I didn’t say much else, allowing her to be with the experience. Later she came to understand that the moment she stopped identifying with the feeling, the old painful emotion that lived in her, the moment she put her attention on it directly without trying to resist it, it could no longer control her thinking and so become mixed up with a mentally constructed story called “The Unhappy Me.” Another dimension had come into her life that transcended her personal past — the dimension of Presence. Since you cannot be unhappy without an unhappy story, this was the end of her unhappiness. It was also the beginning of the end of her pain-body. Emotion in itself is not unhappiness. Only emotion plus an unhappy story is unhappiness.
When our session came to an end, it was fulfilling to know that I had just witnessed the arising of Presence in another human being. The very reason for our existence in human form is to bring that dimension of consciousness into this world. I had also witnessed a diminishment of the pain-body, not through fighting it but through bringing th light of consciousness to it.
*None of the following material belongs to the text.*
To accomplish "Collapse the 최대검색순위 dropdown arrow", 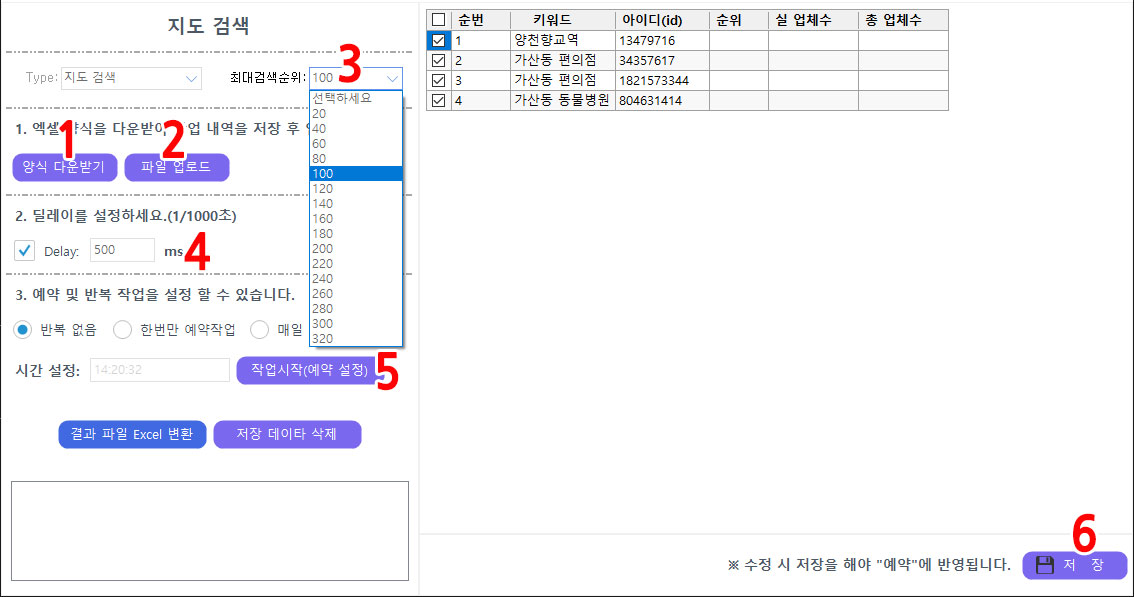I will [x=392, y=78].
A few minutes after my visitor left, a friend arrived to drop something off. As soon as she came into the room she said, “What happened here? The energy feels heavy and murky. It almost makes me feel sick. You need to open the windows, burn some incense.” I explained that I had just witnessed a major release in someone with a very dense pain-body and that what she felt must be some of the energy that was released during our session. My friend, however, didn’t want to stay and listen. She wanted to get away as soon as possible.
I opened the windows and went out to have dinner at a small Indian restaurant nearby. What happened there was a clear, further confirmation of what I already know: That on some level, all seemingly individual human pan-bodies are connected. Although the form this particular confirmation took did come as a shock.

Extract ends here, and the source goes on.